Both the write(2) and fdatasync(2) calls can be source of latency. For instance write(2) can block both when there is a system wide sync in progress, or when the output buffers are full and the kernel requires to flush on disk in order to accept new writes.
The fdatasync(2) call is a worse source of latency as with many combinations of kernels and file systems used it can take from a few milliseconds to a few seconds to complete, especially in the case of some other process doing I/O. For this reason when possible Valkey does the fdatasync(2) call in a different thread.
We'll see how configuration can affect the amount and source of latency when using the AOF file.
The AOF can be configured to perform a fsync on disk in three different ways using the appendfsync configuration option (this setting can be modified at runtime using the CONFIG SET command).
-
When appendfsync is set to the value of no Valkey performs no fsync. In this configuration the only source of latency can be write(2). When this happens usually there is no solution since simply the disk can't cope with the speed at which Valkey is receiving data, however this is uncommon if the disk is not seriously slowed down by other processes doing I/O.
-
When appendfsync is set to the value of everysec Valkey performs a fsync every second. It uses a different thread, and if the fsync is still in progress Valkey uses a buffer to delay the write(2) call up to two seconds (since write would block on Linux if a fsync is in progress against the same file). However if the fsync is taking too long Valkey will eventually perform the write(2) call even if the fsync is still in progress, and this can be a source of latency.
-
When appendfsync is set to the value of always a fsync is performed at every write operation before replying back to the client with an OK code (actually Valkey will try to cluster many commands executed at the same time into a single fsync). In this mode performances are very low in general and it is strongly recommended to use a fast disk and a file system implementation that can perform the fsync in short time.
Most Valkey users will use either the no or everysec setting for the appendfsync configuration directive. The suggestion for minimum latency is to avoid other processes doing I/O in the same system. Using an SSD disk can help as well, but usually even non SSD disks perform well with the append only file if the disk is spare as Valkey writes to the append only file without performing any seek.
If you want to investigate your latency issues related to the append only file you can use the strace command under Linux:
sudo strace -p $(pidof valkey-server) -T -e trace=fdatasync
The above command will show all the fdatasync(2) system calls performed by Valkey in the main thread.

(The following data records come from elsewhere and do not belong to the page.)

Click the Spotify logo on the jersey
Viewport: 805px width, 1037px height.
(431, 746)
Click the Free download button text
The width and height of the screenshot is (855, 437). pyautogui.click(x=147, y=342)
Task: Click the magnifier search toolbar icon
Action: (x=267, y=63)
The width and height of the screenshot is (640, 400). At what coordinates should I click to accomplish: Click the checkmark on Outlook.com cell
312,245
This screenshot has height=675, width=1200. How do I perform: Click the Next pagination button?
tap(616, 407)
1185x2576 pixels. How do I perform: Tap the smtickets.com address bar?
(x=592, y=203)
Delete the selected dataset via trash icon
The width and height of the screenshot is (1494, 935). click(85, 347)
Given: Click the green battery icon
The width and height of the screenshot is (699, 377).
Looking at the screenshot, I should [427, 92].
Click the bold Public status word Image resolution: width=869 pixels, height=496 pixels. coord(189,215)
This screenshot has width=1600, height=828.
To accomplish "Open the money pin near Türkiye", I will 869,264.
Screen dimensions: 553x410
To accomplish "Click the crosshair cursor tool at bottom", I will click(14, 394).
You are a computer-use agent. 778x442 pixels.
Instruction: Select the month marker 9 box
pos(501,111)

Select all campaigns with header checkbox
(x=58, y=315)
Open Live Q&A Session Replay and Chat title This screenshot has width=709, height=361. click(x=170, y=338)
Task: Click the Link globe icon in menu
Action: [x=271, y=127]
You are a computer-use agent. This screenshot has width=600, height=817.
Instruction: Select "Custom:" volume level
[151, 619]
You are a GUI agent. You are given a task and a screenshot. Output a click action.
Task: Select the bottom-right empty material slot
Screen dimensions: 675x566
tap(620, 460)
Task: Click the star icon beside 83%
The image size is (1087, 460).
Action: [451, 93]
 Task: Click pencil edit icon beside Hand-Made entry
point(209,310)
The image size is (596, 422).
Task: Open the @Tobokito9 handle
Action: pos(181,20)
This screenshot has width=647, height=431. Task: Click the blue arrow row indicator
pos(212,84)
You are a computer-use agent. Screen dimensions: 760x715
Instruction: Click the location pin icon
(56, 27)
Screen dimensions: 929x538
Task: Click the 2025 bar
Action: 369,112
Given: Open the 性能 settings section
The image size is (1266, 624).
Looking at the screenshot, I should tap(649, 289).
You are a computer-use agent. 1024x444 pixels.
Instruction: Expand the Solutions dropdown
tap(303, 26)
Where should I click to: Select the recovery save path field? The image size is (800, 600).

With the above command you'll not see the fdatasync system calls performed by the background thread when the appendfsync config option is set to everysec. In order to do so just add the -f switch to strace.
If you wish you can also see both fdatasync and write system calls with the following command:
sudo strace -p $(pidof valkey-server) -T -e trace=fdatasync,write
However since write(2) is also used in order to write data to the client sockets this will likely show too many things unrelated to disk I/O. Apparently there is no way to tell strace to just show slow system calls so I use the following command:
sudo strace -f -p $(pidof valkey-server) -T -e trace=fdatasync,write 2>&1 | grep -v '0.0' | grep -v unfinished
Latency generated by expires
Valkey evict expired keys in two ways:
- One lazy way expires a key when it is requested by a command, but it is found to be already expired.
- One active way expires a few keys every 100 milliseconds.
The active expiring is designed to be adaptive. An expire cycle is started every 100 milliseconds (10 times per second), and will do the following:
- Sample
ACTIVE_EXPIRE_CYCLE_LOOKUPS_PER_LOOP
keys, evicting all the keys already expired. - If the more than 25% of the keys were found expired, repeat.
Given that ACTIVE_EXPIRE_CYCLE_LOOKUPS_PER_LOOP
is set to 20 by default, and the process is performed ten times per second, usually just 200 keys per second are actively expired. This is enough to clean the DB fast enough even when already expired keys are not accessed for a long time, so that the lazy algorithm does not help. At the same time expiring just 200 keys per second has no effects in the latency a Valkey instance.
However the algorithm is adaptive and will loop if it finds more than 25% of keys already expired in the set of sampled keys. But given that we run the algorithm ten times per second, this means that the unlucky event of more than 25% of the keys in our random sample are expiring at least in the same second.
Basically this means that if the database has many, many keys expiring in the same second, and these make up at least 25% of the current population of keys with an expire set, Valkey can block in order to get the percentage of keys already expired below 25%.
This approach is needed in order to avoid using too much memory for keys that are already expired, and usually is absolutely harmless since it's strange that a big number of keys are going to expire in the same exact second, but it is not impossible that the user used EXPIREAT
extensively with the same Unix time.
In short: be aware that many keys expiring at the same moment can be a source of latency.
Valkey software watchdog
The Valkey Software Watchdog is a debugging tool designed to track those latency problems that for one reason or the other escaped an analysis using normal tools.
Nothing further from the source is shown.